In this case, jalexiou was trying to point out a way of thinking about the problem that differed from the way I described in the original question. This can be expressed through the following formula: $$\frac{sP_{atm}^2}{2\rho g} = \frac{1}{2}s\rho gh^2$$. How is it possible for tall trees to pull water to heights more than 10m? @Martin There's nothing innately wrong with a qualitative answer. This lets him draw it up to any height, and then he can drain the world's oceans to prove a point or do whatever other superdickery he's trying to do. Marek would have had to write this comment. If it can not, the argument gives only an upper bound. If you had a strong enough thumb, the water in the straw would start boiling even at room temperature to fill the vacuum (to a point).

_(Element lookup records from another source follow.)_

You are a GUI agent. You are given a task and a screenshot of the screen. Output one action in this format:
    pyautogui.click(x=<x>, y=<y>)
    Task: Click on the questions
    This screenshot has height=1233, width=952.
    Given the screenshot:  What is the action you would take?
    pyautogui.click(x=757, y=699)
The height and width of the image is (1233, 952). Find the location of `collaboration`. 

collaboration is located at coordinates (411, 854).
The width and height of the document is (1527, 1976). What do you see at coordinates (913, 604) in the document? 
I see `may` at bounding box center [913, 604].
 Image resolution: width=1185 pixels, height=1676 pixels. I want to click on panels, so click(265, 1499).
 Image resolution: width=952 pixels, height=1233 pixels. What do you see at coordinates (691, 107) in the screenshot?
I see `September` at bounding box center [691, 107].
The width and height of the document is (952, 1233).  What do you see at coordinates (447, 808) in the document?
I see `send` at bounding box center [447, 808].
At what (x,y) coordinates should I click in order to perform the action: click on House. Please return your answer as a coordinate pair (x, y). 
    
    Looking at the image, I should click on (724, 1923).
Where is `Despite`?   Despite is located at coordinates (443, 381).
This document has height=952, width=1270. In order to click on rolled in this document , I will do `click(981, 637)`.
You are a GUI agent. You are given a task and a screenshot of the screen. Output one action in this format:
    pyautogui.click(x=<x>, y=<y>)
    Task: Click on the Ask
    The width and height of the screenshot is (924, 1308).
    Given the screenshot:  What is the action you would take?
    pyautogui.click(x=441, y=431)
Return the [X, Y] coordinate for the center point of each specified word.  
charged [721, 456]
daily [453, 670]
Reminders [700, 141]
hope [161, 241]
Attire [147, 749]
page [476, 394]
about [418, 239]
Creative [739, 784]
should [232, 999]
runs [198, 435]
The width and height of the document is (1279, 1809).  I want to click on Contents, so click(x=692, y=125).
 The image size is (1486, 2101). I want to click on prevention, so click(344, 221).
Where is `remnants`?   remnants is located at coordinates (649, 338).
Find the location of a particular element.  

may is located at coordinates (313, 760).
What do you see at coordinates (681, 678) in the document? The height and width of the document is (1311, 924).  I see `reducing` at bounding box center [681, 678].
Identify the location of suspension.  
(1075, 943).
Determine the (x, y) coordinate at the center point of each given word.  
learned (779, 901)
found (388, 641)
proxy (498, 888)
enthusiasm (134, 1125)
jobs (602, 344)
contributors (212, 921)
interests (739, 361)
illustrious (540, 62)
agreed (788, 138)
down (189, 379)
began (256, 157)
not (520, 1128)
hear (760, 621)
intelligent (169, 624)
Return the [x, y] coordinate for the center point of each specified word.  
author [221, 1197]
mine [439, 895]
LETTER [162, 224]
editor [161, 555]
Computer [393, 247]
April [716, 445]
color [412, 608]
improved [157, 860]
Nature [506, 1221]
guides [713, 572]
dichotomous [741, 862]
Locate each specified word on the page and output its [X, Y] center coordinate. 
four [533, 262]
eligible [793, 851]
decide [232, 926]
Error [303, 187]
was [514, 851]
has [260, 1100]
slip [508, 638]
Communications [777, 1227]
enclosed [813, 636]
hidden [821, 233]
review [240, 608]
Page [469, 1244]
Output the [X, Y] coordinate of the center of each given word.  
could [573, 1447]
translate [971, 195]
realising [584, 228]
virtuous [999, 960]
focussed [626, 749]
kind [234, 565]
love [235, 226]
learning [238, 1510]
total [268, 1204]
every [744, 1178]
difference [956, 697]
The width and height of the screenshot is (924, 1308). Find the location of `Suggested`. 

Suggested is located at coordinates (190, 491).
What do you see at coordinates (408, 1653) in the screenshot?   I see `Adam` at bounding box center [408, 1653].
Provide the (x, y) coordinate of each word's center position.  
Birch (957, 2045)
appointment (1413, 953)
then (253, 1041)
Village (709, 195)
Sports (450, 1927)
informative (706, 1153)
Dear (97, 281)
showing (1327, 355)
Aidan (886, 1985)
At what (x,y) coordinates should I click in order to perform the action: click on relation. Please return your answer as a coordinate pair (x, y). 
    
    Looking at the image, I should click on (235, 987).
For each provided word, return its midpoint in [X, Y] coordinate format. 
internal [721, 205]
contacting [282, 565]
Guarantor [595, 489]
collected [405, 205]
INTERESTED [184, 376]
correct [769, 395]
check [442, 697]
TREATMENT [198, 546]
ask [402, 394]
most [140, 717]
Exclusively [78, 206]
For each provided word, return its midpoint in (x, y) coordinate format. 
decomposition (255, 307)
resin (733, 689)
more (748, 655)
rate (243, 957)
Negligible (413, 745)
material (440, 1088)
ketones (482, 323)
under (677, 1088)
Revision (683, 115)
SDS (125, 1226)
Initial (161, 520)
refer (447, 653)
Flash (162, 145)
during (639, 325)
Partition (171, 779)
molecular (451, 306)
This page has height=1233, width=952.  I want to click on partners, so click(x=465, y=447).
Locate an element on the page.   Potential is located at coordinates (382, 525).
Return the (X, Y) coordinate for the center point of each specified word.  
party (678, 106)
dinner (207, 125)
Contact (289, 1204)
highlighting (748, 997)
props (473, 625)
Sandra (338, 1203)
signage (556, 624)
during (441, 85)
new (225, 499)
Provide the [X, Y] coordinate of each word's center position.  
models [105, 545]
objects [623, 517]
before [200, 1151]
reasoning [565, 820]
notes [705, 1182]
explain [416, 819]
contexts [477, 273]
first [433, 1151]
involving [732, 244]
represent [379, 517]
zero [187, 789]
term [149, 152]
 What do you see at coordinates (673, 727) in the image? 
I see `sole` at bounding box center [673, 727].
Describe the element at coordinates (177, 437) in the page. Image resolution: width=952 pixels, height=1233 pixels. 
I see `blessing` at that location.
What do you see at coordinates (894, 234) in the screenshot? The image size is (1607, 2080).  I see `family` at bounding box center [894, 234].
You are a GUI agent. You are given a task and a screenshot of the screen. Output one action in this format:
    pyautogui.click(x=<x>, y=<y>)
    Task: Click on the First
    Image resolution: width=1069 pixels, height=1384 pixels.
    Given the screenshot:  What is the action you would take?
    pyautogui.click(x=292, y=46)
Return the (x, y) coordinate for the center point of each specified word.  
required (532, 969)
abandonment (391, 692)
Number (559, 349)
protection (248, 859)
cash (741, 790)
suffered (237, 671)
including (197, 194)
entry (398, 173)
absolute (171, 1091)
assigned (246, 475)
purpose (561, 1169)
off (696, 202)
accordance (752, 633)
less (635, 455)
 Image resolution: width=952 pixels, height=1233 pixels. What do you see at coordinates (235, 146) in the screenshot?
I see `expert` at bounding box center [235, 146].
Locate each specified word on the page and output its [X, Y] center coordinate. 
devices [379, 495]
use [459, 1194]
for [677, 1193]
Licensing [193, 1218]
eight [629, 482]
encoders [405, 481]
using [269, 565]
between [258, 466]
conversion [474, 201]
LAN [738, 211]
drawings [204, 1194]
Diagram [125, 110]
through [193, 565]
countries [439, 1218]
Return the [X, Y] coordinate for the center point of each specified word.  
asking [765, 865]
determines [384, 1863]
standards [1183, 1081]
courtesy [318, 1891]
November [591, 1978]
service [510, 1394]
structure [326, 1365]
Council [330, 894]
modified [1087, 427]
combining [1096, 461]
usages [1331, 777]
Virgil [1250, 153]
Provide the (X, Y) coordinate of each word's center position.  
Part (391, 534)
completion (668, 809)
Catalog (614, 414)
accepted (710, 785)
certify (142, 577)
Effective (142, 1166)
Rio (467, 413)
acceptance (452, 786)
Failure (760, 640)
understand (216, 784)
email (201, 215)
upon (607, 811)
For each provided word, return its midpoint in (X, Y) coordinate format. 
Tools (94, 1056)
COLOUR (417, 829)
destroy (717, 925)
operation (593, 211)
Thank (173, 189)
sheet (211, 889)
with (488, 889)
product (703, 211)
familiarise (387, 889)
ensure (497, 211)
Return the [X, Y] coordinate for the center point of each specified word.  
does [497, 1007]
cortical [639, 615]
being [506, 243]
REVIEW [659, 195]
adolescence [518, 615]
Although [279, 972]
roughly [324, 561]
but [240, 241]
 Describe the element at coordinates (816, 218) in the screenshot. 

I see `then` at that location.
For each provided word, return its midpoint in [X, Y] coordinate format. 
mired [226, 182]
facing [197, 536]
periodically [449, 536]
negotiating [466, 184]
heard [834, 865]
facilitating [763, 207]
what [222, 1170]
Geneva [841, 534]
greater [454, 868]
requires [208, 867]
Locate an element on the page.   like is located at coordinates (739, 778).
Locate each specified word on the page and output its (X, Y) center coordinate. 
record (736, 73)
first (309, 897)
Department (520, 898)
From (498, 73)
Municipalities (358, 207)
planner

Heh, nice argument. Undefined behavior (according to clang -fsanitize=integer) on libstdc++ std::random due to negative index on Mersenne Twister engine. Even taking into account the immersion depth and the hydrostatic pressure acting there, the same formula is obtained, so that the suction lift is actually not dependent on the immersion depth itself! Welcome to physics SE! By taping several straws together, a friend and I drank through a $3.07m$ straw. Just introducing other, more complicated ones. I wish I could give -1 to your comment @Marek: So where is a mistake in my solution? At the highest point, all the energy will be converted in gravitational potential energy. ), the height would be ~30 inches. You will get height boost!! Hard to find a flaw in this. First he blows air inside, up to one thousand atmospheres, then he releases, no need to suck at all You are missing something. I push it until it is exactly covered, then I release it. Also, what would happen if you had a very long straw, submerged it under the ocean's surface, and pulled it out with your thumb covering the top? Thinking and physics comes first, math only second. The energy needed above water is the same integral above the water level. I was kind of surprised to see $P_0/\rho g$ pop out of the equation at the end (and that's part of the reason I'm a little suspicious of this). Let $h$ be the height of the column of water inside the straw. It features a .24 width, and 1-3/8 round spoon attached.